Teatro Avenida e um encontro, seis anos depois. Gonzalo. Amigo grande dos tempos de Santiago de Compostela. Nos primeiros croissants num dos muitos cafés acolhedores da cidade, o desfilar das memórias daquele ano galeglo e incrível em que tudo foi possível. O reafirmar de uma amizade que não se esgotou nem no tempo, nem na distância, e que, mais importante, não ficou retida lá atrás.

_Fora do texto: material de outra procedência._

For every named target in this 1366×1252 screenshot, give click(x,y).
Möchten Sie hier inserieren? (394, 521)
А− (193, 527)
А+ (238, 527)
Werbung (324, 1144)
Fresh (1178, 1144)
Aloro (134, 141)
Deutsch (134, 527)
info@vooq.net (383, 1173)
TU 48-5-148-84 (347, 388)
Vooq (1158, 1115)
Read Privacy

Gonzalo percurssionista e músico profissional de vibrafone e marimba, elemento de orquestras que enchem grandes salas da capital argentina, centro vibrante de cultura. A Buenos Aires de Gonzalo e de Jazmin, a sua namorada, activista severa, é a que estou a conhecer. Polvilhada com longas conversas noite dentro, na sua pequena casa octogenária da calle Blanco Encalada. Luz quente e rosada de três pequenos candeeiros e palavras sobre Argentina, Angola, política, memórias, música, cultura, História e mulheres.

A cidade. Altamente europeia no aspecto, no jeito de vestir e de andar. Cinzenta, triste. Melancólica e feminina. Ao mesmo tempo, com uma vibração diferente. América Latina que não se reconhece a si mesma, presa que está numa longínqua raiz europeia que supostamente a valoriza e diferencia. Identidades cruzadas, no fundo.

Os edifícios elegantes do centro, os novos arranha-céus de gosto bastante, mas bastante duvidoso. San Telmo com a feira de antiguidades de domingo, antigo bairro negro da cidade, quando ainda os havia (os negros). La Boca, pobreza em jeito de cartão-postal pintado a cores vivas no lugar onde aportavam os imigrantes que fizeram este país como ele é. Centro turístico de excelência, com tudo o que de aborrecido isso tem.

Belgrano, Puerto Madero, La Recoleta e um cemitério monumental onde descansam todos os presidentes e personagens importantes e snobes. Importante ponto turístico também, mórbido até ao esqueleto. O bairro judeu onde, em 1994, um atentado matou dezenas de pessoas. Ao longo de uma das ruas, o nome da cada uma das vítimas, simbolizadas por árvores.

A cidade. Quadrada, das “cuadras” que tudo indicam e a todos orientam. O sotaque característico dos argentinos, em que o “ll” vira “ch”. Boludo, pelotudo, kilombo, chavon, guita, mina, pibe. Trocar o “tu” por “vos”, o “vosotros” por “ustedes”. Seis anos depois, mergulho de novo no espanhol que, afinal, não esqueci.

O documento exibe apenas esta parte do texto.